Gebchak Gonpa - also spelled Gecha Gon, Gechak, Gechag, and Gebchak Gompa - lies in the remote mountains of Nangchen, Eastern Tibet (Nangqian County, Qinghai Province, PRC). It is the home of a spiritual lineage of female practitioners, or yogini, a nunnery of 350 nuns and the heart of a renowned practice tradition. Gebchak's practices come mainly from the Nyingma school of Tibetan Buddhism, while the Nunnery has been closely affiliated over its history with the Drukpa Kagyu lineage and with the Nangchen royal family.

Gebchak Gonpa is renowned for its training of female practitioners, and its large number of branch nunneries and monasteries following its practice traditions. Gebchak's yogini nuns are famed for their accomplishments in profound yogas and meditation, particularly in tsa lung and Dzogchen. Elderly nuns resident today say they witnessed practitioners attain the rainbow body of spiritual accomplishment in the early days of the nunnery.

==History==
The first Tsoknyi Rinpoche instructed his heart son, Tsang-Yang Gyamtso, to build nunneries so that women would have the opportunity to practice. Prior to that, there had been an almost complete absence of female monastic communities in Nangchen for spiritually-minded women to join. Tsang-Yang Gyamtso founded Gebchak Gonpa in 1892 and over time great numbers of women came from many parts of Tibet to join in its unique system of practice. According to Tulku Urgyen:
Tsang-Yang followed Tsoknyi’s command and built two major nunneries, one of which had thirteen retreat centers. His benefit for beings became broader than his master’s. Most of the nuns practiced the revealed treasures of Ratna Lingpa, which include Hayagriva as well as the peaceful and wrathful deities. Each retreat center focused on a different cycle of these treasures.

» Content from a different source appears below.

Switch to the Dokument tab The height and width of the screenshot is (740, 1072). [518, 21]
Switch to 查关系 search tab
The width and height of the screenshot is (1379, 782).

Gebchak Gonpa's intensive retreat system includes a three-year retreat for all nuns followed by entry into one of sixteen retreat divisions, where they remain in practice for the rest of their lives. The Nunnery's practice system follows the terma (revealed treasure) collection of Ratna Lingpa, and Tsang-Yang Gyamtso's 16 volumes of commentary adapting the Ratna Lingpa practices to the needs of his disciples.

During the cultural revolution of the 1960s Gebchak Gonpa was destroyed and the remaining nuns were dispersed, threatening to destroy the tradition entirely.

== Present-day Gebchak Gonpa ==
Today, new generations of nuns and lamas are preserving Gebchak's practice lineage. The majority of Gebchak's nuns today are 45-55 years old, and were trained in all aspects of their practice lineage by the elderly nuns who had survived the Cultural Revolution. Beginning in China's reform and opening up era of the 1980s, these elderly nuns and a group of new nuns rebuilt and re-established Gebchak Gonpa, despite extreme physical hardships. Even today, Gebchak Gonpa's remote, high altitude location and rough physical conditions are challenging for the average visitor. It is a community of nuns for whom the contemplative quality of Buddhist practice takes precedence over the outer, material world.

The third reincarnation of Tsang-Yang Gyamtso is cherished by the nuns as the head guru of Gebchak Gonpa. Tsoknyi Rinpoche is also a key root guru of the Gebchak nuns and their lineage. Four Gebchak lamas presently live in Nangchen and look after the Nunnery's religious and practical affairs: Tsang-Yang Gyamtso III, Tsogyal Rinpoche III, Ngaksam Rinpoche III and Wangdrak Rinpoche III.